TEXT EXCERPT |
======
Re: I'm lost and don't know what to do or think.

I believe you are right Elle. Thank you for your message.

 

April 29, 2020 2:35 pm  #72


Re: I'm lost and don't know what to do or think.

Karis wrote:

IWould a straight man, ever cum on his wife's leg? I don't know what's normal and what isn't and I was curious what everyone’s thoughts were on this.

I am 100% straight man.

I don't have sex with my wife if she isn't interested, even if she is only interested in satisfying me and just doing it for my benefit. If I suspect she is bored, tired, or disinterested, it is like being punched in the nuts and I am not able to continue. So, that is one thing to mention.

Two, men being the one to initiate sex with physical contact is very normal. Women rarely initiate sex more often than their husbands. My wife and I have struggled with this for years, as it puts me in the awkward position of the pursuer, being denied often and feeling bad about myself. She has to reject my advances, making her feel guilt...it is great all around.

Lastly, yes. It is not uncommon for men to ejaculate in places outside. Being between a pair of nice, shaved, soft legs, can feel great too!

 

April 29, 2020 3:54 pm  #73


Re: I'm lost and don't know what to do or think.

Thank you UserNada. I appreciate your input. My husband has had sex with me before when he knew that I wasn't really into it or wanting to and has admitted to that. I appreciate what you said about ejaculation sometimes being on the outside. I was a virgin when my husband and I married and I honestly have no idea what is normal behavior and what isn't. I do think it was a bit selfish to start with me but not finish with me, but it's ok. Thank you for helping me try to make sense of everything.

     Thread Starter
 

April 30, 2020 12:29 am  #74


Re: I'm lost and don't know what to do or think.

I think a man who is attracted to women would WANT you. And you would FEEL wanted.
He is abusively focused on himself, he is abusively neglecting you. If a straight man hadn’t had sex in almost 3 weeks, he would be wanting to absolutely eat you up and have REAL sex.
If you had sex every day, I’d expect some to be on the body rather than in. But when he hadn’t been in you for so long, I think it’s unusual for him not to-literally-jump at the chance.
The last time I had sex with my husband, Jan 9th, he made excuses to stop actual sex and laid beside me, eyes closed, stroking while I waited, then as he came he turned and stuck it in, as if the only goal is to prove he can still cum in me. None of this is normal. I would have loved sex every day, but he always made excuses, and got increasingly horrible about it. I eventually had to talk dirty out loud to him about man parts to keep him hard and it was such a turn off I couldn’t even enjoy it. It’s such a relief that I don’t have to do it with him anymore. I have not told him I don’t want it ever again though. I just live in my separate room, he works (remotely) nights anyways, and I’m busy with kids and my business course. He will just ask now and then if I want to “plan something fun” or try to make me feel guilty by saying he wants to spend time with me.
======
RECORDS |
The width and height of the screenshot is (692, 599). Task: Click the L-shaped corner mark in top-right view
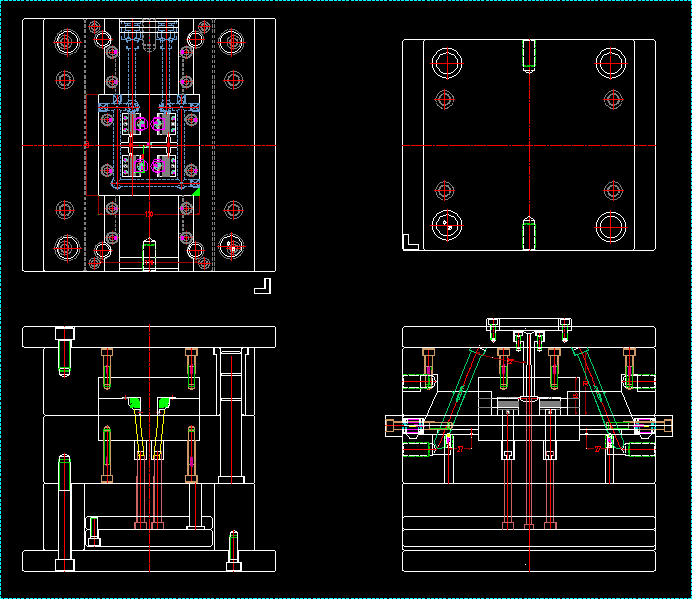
======
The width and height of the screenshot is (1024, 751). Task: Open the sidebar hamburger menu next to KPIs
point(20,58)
======
REQUIREMENTS |
**A.** Change the passage of the forum thread about a troubled marriage from "I don't have" up to and including "thing to mention.", putting "distracted" where "bored" appears.
**B.** Take the forum thread about a troubled marriage further, starting after its last sentence.
The records have no connection to the forum thread about a troubled marriage.

TASK RESPONSES |
**A.**
I don't have sex with my wife if she isn't interested, even if she is only interested in satisfying me and just doing it for my benefit. If I suspect she is distracted, tired, or disinterested, it is like being punched in the nuts and I am not able to continue. So, that is one thing to mention.

**B.**
I Have to remind myself how hard I tried, for 20 years, and how he’s just trying a little bit lately is just because he is trying to not let me get away.

“The one who truly loves, tries at first. The one who abuses, tries at last.”

I’m absolutely certain that sex with a straight man would be night and day different. It’s not just the GID narcissist spouse’s lack of attraction, it’s their lack of caring about you at all. I can’t tell you how many times I’ve cried after sex with my husband. The first time was when I was pregnant again 15 years ago, and he bought a dildo I told him I didn’t want, because it went against my religious training. He got mad and scared and guilted me into doing it for him. I was certain he would leave me and our daughter if I didn’t try to obey him; plus he wouldn’t have sex with me if there wasn’t always some sort of extra thing to turn him on. The pain of being unwanted, being made to feel so gross and undesirable, the self-betrayal from letting myself be used and abused in so many worse ways, and letting all my values go down the drain in order to “save the marriage” is super hard to deal with. And the horrible irony is that these days if I wear something that shows more skin, he will be trying to touch me some, and I still don’t have a boundary of telling him not to touch me. I hate him for starving me of affection for two decades and then pushing it on me when I don’t want it. I feel like a girl that got kidnapped at 17 but now have realized that the man I’ve loved and sacrificed everything for is actually my abuser.

 

April 30, 2020 7:56 am  #75


Re: I'm lost and don't know what to do or think.

Karis,

I recognize the mental mind game of what you wrote.   Yeah   my GX pushed me away for a  long time , then, in the end flipped it around that I had somehow not given enough affection.    I was right there...I never stopped trying but she did.      There was a brief time right before her affair when she suddenly started initiating and wanting  me...it was really bizarre after so long.     
Turns out she was simply deciding ...
   In the end, when she started her affair , she rejected me physically completely.,. (as she was getting all she wanted elsewhere)... Its a horrible feeling..and yet, in her cruelty, that changed for me into fear.. She was able to change my attraction into revulsion ...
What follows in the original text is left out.